White House photo by Eric Draper
White House photo by Eric Draper

For the past six months, when reporters have called to ask about Trump’s views on education, I’ve generally offered the same assessment: “It doesn’t really matter what he says or what the campaign announces, because I think it’s all performance art. I don’t think he really means any of it. If he happens to win, I think what’ll matter is who he appoints to office and what they want to do.” What I’ve found most disconcerting is that those appointments would matter so much because we’ve gotten to a point where Washington can do so much.

While Trump’s campaign is descending to new depths of ignominy and lunacy, those eagerly anticipating the next Clinton administration would do well to remember that the world keeps spinning. Recall that on the eve of the first debate only a few weeks ago, it looked like Trump had the momentum in the presidential race and might win—meaning he could pursue his promises to “get rid of” gun-free zones around schools, outlaw the Common Core, and all the rest.

Now, one of the blessings of our system is that it’s not supposed to affect our lives all that much if the “wrong” person gets elected president.

The president presides over one of the three branches of the federal government, and is circumscribed by parchment, the judicial and legislative branches, and the realities of federalism. Heck, for most of my adult life, I’ve been left cold by the candidates for president—which means I’ve always been comforted by the understanding that, regardless whoever wins, they’d have only a very limited impact on our lives.

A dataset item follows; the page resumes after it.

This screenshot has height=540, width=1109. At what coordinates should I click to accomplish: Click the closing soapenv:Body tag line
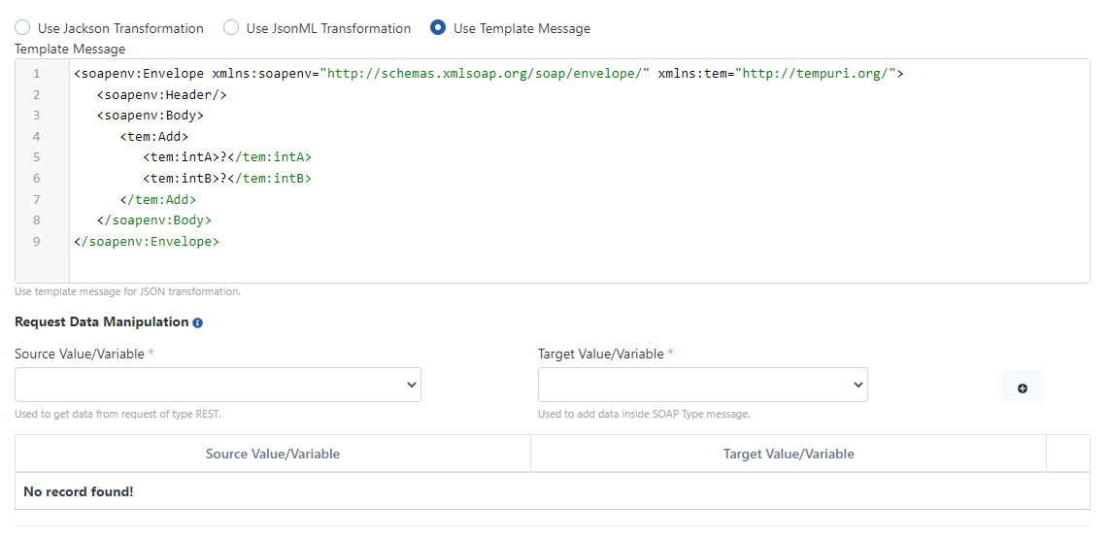pyautogui.click(x=153, y=220)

I think that’s why, even more than the individual candidates in question, I’ve found this year’s contest so troubling. The stakes seem to get higher and higher as presidents and their appointees tear away at the moorings meant to constrain them. I’m not naïve. I understand the desire of excited appointees and enthusiastic lawyers to do what they think right, even when it requires trampling precedent or distorting statutory language. During the Bush-Obama years, the U.S. Department of Education has creatively interpreted statute to give itself new authority to micromanage reading programs and school discipline, reward states for adopting the Common Core, and require colleges to strip legal protections away from students accused of sexual assault. All the while, those involved have not only been untroubled by their exertions—they regard them as evidence of their virtue.

But the costs of all this can be immense, especially when you realize these same small-bore educational disputes are playing out across the whole of the government. It means that presidential elections increasingly feel like winner-take-all affairs, where the losers no longer trust that laws will mean what they once did. It means that losers no longer believe that they’ll be free to work things out in their communities or states—because a self-assured, 31-year-old deputy assistant secretary in Washington will be declaring what constitutes acceptable pre-K staffing ratios or insisting that a “decent regard for our constitutional rights” means that they have to let teachers carry guns in school. Winner-take-all stakes make things like compromise and civility feel like a sucker’s bet, because one side is going to make the rules everywhere, for everybody—so you’d better dig in and try to make sure it’s your rules that are getting imposed.

I realized a long, long time ago that I wasn’t going to want to get out of bed on November 9th. But that’s okay. I’m cool with that. Someone has to hold office in a democracy, and that’s the way it goes. I’d be a lot more confident in our future and our ability to bind our wounds and overcome our differences, though, if I saw any reason to believe that the appointees and attorneys who will be sweeping into office with Clinton were any more troubled by this than those who swept in with Bush or Obama. Sadly, that seems an unlikely bet . . . although, I suppose, it never hurts to hope.

– Frederick Hess

Frederick Hess is director of education policy studies at AEI and an executive editor at Education Next.